A la mañana siguiente, la primera grieta: el amigo asegura que Josué nunca llegó. La intuición de una madre se convierte en pánico; la denuncia activa un operativo que crece por horas. La desaparición de un menor en un trayecto corto, entre calles conocidas, pone al pueblo en vilo y a la Guardia Civil en modo contrarreloj.
Comienzan las batidas. Perros, helicópteros, cauces y arroyos, descampados, pozos y naves abandonadas. Se piden cámaras, se rastrean llamadas, se buscan testigos. Ninguna pista útil. Ni rastro del móvil, ni de la ropa, ni de la mochila. Un hueco ciego de metros y minutos se traga a un niño y deja solo silencio.
El caso descarta pronto la marcha voluntaria: Josué no llevaba dinero ni planes propios para alejarse. Se rastrean entornos cercanos, amigos, horarios del instituto, posibles vehículos. Todo devuelve una pared lisa: sin señales de forcejeo, sin huellas, sin una cronología que cierre. La nada se impone como hipótesis.

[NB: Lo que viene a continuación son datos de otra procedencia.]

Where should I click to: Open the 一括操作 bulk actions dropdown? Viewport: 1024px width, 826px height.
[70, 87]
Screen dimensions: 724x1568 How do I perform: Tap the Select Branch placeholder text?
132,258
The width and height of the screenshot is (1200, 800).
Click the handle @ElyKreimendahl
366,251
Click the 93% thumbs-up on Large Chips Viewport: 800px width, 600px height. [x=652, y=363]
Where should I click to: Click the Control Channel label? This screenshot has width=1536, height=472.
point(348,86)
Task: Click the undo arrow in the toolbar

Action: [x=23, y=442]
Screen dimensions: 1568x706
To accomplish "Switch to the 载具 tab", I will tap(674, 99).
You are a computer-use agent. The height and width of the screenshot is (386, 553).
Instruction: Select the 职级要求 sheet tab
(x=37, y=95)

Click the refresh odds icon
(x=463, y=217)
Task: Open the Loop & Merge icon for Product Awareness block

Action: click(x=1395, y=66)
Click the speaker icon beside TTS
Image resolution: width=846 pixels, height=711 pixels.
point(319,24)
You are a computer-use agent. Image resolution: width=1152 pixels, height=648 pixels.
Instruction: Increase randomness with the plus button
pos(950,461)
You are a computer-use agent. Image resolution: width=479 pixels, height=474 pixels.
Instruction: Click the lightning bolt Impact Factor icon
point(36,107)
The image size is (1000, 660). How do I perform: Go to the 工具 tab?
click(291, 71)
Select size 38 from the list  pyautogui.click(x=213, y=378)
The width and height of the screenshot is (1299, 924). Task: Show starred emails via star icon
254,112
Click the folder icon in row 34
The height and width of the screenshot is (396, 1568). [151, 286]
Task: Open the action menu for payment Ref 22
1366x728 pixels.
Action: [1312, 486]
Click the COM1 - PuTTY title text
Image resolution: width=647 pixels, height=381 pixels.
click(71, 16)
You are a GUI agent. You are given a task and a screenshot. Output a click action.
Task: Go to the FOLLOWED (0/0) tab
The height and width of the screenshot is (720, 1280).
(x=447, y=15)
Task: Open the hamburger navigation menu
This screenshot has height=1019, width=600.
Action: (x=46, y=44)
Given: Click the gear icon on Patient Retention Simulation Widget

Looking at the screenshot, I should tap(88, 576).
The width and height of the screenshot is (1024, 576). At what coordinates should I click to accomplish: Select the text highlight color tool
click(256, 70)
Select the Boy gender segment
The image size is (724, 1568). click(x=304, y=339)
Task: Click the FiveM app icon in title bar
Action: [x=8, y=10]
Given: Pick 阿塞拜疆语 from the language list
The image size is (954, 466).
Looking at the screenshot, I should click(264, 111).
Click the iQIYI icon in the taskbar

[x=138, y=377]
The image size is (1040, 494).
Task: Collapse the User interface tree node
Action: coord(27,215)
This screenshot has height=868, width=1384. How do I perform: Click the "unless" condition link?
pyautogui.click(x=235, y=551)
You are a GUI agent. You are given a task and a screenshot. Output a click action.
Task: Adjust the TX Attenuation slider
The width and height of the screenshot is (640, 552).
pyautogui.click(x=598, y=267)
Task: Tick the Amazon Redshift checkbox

Trece días después llega el segundo golpe: desaparece su padre, José Monge. Dice que sale a buscarlo y se esfuma sin dejar rastro. El doble vacío multiplica el desconcierto: ¿huida desesperada, suicidio, encubrimiento, tercer actor que borra dos presencias a la vez? La investigación gira sin ancla entre conjeturas.
Las líneas de trabajo se abren en abanico: secuestro oportunista, ajuste de cuentas, fuga inducida, tragedia doméstica con ocultación. Los testimonios, escasos y contradictorios, no cimentan ninguna tesis. Un vecino habla de nerviosismo del padre en un descampado; otro, de gritos en la noche. Nada cristaliza en prueba.
Con el paso de los meses, el sumario acumula folios y frustraciones. Se archiva por falta de indicios sólidos y se reabre más tarde para nuevas diligencias: cotejos, bases de datos, pruebas comparativas. El resultado se repite como un eco: no hay cuerpos, no hay escena primaria, no hay evidencias que resistan tribunal.
La familia de Josué convierte el dolor en insistencia. Carteles, apariciones en medios, llamadas a testigos dormidos por el tiempo. En casa quedan una silla vacía, una cama intacta y la espera como única rutina. En el Juzgado nº 3 de Dos Hermanas, el expediente respira a intervalos, a la espera de una chispa forense.
El caso Josué Monge es ya símbolo de preguntas sin respuesta: la evaporación en trayectos cortos, los “minutos negros” donde la realidad se quiebra, la fragilidad de las primeras horas y la importancia de custodiar cada indicio. Dos desapariciones unidas por sangre y por un silencio que nadie ha logrado romper.
¿Cómo se borran un niño y su padre sin dejar un hilo que tirar? ¿Qué pasó entre la puerta de casa y ese destino que nunca se alcanzó? Mientras no haya verdad, Dos Hermanas seguirá pronunciando dos nombres en voz baja, y este caso seguirá vivo, pidiendo lo único que puede cerrar una pesadilla: saber.